▶ [Exercise]
Output the lines below as a numbered list, from the one containing "Click the blue" through the one containing "Action: coord(245,93)", both included. Leave out blank lines.

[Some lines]
:::::

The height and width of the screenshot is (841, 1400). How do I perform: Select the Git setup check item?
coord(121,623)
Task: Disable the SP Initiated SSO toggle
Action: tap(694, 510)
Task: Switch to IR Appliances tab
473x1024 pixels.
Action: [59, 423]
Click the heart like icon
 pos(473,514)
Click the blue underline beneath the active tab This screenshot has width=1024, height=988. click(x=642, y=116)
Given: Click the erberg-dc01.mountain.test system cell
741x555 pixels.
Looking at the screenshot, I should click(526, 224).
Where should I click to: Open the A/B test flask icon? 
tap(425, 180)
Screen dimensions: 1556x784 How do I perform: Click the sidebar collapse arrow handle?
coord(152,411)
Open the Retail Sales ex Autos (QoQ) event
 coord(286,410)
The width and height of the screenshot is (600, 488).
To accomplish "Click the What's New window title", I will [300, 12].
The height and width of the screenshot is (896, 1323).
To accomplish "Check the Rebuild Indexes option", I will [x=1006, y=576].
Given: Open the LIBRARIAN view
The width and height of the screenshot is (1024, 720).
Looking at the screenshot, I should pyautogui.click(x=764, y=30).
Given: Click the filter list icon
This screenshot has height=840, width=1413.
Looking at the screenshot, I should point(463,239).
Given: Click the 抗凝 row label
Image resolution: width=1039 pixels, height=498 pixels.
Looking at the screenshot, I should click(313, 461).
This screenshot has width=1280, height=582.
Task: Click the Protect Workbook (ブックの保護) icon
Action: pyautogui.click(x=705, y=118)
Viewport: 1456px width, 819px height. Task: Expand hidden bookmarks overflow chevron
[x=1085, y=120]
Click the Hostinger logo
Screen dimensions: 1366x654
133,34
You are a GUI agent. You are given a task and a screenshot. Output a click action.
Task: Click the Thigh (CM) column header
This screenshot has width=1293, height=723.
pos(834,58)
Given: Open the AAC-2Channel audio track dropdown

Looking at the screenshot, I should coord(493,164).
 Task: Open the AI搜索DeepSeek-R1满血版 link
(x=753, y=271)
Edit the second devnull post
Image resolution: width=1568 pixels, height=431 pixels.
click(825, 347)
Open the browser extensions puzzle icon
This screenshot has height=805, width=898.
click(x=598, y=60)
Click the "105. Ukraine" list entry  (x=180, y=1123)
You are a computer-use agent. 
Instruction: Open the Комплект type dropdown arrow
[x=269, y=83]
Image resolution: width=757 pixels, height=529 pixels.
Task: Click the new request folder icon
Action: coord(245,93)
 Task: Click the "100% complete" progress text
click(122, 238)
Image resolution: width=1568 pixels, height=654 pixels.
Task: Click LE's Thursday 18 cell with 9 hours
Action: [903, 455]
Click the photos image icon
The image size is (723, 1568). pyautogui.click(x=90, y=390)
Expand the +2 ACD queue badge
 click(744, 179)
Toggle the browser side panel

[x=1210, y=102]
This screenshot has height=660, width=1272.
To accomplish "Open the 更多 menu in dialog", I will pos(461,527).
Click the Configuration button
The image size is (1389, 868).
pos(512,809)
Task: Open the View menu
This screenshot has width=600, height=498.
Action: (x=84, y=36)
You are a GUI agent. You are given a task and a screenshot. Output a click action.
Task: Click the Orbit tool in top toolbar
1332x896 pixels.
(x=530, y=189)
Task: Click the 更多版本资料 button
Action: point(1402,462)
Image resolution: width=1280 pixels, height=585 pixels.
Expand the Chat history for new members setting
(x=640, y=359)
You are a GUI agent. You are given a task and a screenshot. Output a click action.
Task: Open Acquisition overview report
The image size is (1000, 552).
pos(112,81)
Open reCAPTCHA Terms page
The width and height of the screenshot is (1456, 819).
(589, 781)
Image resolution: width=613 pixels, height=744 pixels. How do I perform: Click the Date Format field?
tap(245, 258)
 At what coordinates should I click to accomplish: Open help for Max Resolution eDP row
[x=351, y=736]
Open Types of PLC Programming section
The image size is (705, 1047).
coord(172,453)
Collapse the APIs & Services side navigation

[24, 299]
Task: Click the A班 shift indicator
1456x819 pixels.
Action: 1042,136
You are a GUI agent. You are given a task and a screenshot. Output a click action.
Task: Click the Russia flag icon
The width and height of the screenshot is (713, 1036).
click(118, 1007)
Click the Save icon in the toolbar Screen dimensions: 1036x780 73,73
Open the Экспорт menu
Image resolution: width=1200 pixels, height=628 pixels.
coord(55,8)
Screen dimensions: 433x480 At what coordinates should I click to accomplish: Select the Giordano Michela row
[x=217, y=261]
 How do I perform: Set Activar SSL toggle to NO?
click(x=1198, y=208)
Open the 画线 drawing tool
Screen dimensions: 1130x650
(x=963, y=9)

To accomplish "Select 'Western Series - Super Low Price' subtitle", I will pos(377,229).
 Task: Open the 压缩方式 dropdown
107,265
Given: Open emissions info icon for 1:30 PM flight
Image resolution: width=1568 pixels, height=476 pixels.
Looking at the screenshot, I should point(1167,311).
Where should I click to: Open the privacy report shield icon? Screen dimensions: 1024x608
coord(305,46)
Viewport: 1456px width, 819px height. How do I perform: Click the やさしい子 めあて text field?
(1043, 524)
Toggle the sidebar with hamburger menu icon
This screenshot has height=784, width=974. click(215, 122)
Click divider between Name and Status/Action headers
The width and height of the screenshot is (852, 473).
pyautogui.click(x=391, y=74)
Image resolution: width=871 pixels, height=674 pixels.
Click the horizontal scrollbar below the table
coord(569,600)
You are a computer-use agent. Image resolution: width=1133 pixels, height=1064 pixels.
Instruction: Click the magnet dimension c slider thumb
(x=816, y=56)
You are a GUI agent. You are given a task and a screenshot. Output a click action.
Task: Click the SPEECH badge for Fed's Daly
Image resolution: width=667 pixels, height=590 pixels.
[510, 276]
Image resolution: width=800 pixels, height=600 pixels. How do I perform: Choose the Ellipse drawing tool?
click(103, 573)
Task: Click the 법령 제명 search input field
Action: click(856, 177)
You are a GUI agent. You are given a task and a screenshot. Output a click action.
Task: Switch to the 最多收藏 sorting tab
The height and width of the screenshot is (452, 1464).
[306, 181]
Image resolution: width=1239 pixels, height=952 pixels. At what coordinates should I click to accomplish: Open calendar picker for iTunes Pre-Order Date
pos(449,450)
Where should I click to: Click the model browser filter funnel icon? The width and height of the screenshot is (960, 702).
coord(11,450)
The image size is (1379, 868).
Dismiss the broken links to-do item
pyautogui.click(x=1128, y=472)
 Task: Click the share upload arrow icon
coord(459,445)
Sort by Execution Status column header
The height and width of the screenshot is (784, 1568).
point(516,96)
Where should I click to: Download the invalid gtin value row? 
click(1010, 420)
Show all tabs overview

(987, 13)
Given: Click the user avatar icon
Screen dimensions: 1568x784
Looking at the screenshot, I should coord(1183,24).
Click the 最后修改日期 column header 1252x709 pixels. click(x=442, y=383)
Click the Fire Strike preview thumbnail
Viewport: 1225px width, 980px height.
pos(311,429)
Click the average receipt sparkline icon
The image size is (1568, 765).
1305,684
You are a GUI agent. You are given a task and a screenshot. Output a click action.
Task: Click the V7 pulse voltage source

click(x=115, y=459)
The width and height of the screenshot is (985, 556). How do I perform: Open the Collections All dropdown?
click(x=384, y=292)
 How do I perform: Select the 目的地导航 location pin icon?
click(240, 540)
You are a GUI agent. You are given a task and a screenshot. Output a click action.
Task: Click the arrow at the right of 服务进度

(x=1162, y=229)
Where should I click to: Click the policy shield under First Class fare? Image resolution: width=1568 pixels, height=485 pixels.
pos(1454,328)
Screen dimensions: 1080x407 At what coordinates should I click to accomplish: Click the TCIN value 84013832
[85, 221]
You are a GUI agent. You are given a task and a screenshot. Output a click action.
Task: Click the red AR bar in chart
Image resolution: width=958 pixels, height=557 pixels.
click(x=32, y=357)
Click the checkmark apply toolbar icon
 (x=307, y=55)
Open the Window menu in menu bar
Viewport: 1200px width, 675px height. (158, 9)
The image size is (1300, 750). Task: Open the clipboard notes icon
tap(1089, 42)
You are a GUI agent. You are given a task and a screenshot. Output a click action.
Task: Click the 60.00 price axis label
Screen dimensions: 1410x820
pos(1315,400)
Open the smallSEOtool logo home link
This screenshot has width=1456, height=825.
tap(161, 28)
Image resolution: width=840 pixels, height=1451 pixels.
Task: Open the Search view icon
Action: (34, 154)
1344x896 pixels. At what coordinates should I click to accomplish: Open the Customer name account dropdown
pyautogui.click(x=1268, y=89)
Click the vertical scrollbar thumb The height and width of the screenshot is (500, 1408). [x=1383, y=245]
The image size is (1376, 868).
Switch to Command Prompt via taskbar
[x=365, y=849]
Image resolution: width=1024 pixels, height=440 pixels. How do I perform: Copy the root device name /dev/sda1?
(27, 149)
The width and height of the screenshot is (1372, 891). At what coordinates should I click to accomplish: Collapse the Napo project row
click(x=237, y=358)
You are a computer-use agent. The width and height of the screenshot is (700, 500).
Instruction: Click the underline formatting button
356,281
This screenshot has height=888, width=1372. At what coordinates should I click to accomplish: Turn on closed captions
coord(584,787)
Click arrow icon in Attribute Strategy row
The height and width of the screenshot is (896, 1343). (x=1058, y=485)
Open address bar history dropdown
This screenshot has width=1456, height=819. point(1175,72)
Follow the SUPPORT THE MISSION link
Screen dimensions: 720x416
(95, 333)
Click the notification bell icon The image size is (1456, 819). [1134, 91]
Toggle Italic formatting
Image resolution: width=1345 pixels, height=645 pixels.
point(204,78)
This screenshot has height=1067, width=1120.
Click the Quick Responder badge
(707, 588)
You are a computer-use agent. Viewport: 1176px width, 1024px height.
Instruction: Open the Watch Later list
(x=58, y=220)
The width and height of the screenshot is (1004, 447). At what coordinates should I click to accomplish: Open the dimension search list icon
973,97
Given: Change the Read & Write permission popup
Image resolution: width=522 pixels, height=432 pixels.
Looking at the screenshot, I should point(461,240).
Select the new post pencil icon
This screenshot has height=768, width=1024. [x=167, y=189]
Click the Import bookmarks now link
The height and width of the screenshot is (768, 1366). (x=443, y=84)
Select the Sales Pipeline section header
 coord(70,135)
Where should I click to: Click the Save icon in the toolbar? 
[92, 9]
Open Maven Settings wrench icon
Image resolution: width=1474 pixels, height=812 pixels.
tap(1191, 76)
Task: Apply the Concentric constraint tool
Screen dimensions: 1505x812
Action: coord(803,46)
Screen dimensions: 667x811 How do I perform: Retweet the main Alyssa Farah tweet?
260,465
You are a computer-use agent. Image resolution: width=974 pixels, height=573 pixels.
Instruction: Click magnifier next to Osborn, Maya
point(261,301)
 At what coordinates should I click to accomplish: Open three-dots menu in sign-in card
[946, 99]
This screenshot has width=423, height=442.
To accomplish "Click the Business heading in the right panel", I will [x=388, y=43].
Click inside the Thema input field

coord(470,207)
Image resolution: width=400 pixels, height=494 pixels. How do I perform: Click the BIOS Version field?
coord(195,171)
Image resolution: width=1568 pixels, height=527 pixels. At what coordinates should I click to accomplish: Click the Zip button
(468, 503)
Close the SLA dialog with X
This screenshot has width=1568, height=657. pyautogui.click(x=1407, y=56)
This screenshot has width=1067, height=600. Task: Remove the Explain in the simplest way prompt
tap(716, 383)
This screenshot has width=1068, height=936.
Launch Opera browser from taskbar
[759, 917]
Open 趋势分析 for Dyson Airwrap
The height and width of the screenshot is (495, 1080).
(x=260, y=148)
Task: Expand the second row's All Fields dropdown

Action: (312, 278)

:::::

▶ [Final answer]
1. Click the blue underline beneath the active tab This screenshot has width=1024, height=988. click(x=642, y=116)
2. Given: Click the erberg-dc01.mountain.test system cell
3. 741x555 pixels.
4. Looking at the screenshot, I should click(526, 224).
5. Where should I click to: Open the A/B test flask icon? 
6. tap(425, 180)
7. Screen dimensions: 1556x784 How do I perform: Click the sidebar collapse arrow handle?
8. coord(152,411)
9. Open the Retail Sales ex Autos (QoQ) event
10.  coord(286,410)
11. The width and height of the screenshot is (600, 488).
12. To accomplish "Click the What's New window title", I will [300, 12].
13. The height and width of the screenshot is (896, 1323).
14. To accomplish "Check the Rebuild Indexes option", I will [x=1006, y=576].
15. Given: Open the LIBRARIAN view
16. The width and height of the screenshot is (1024, 720).
17. Looking at the screenshot, I should pyautogui.click(x=764, y=30).
18. Given: Click the filter list icon
19. This screenshot has height=840, width=1413.
20. Looking at the screenshot, I should point(463,239).
21. Given: Click the 抗凝 row label
22. Image resolution: width=1039 pixels, height=498 pixels.
23. Looking at the screenshot, I should click(313, 461).
24. This screenshot has width=1280, height=582.
25. Task: Click the Protect Workbook (ブックの保護) icon
26. Action: pyautogui.click(x=705, y=118)
27. Viewport: 1456px width, 819px height. Task: Expand hidden bookmarks overflow chevron
28. [x=1085, y=120]
29. Click the Hostinger logo
30. Screen dimensions: 1366x654
31. 133,34
32. You are a GUI agent. You are given a task and a screenshot. Output a click action.
33. Task: Click the Thigh (CM) column header
34. This screenshot has width=1293, height=723.
35. pos(834,58)
36. Given: Open the AAC-2Channel audio track dropdown
37. Looking at the screenshot, I should coord(493,164).
38.  Task: Open the AI搜索DeepSeek-R1满血版 link
39. (x=753, y=271)
40. Edit the second devnull post
41. Image resolution: width=1568 pixels, height=431 pixels.
42. click(825, 347)
43. Open the browser extensions puzzle icon
44. This screenshot has height=805, width=898.
45. click(x=598, y=60)
46. Click the "105. Ukraine" list entry  (x=180, y=1123)
47. You are a computer-use agent. 
48. Instruction: Open the Комплект type dropdown arrow
49. [x=269, y=83]
50. Image resolution: width=757 pixels, height=529 pixels.
51. Task: Click the new request folder icon
52. Action: coord(245,93)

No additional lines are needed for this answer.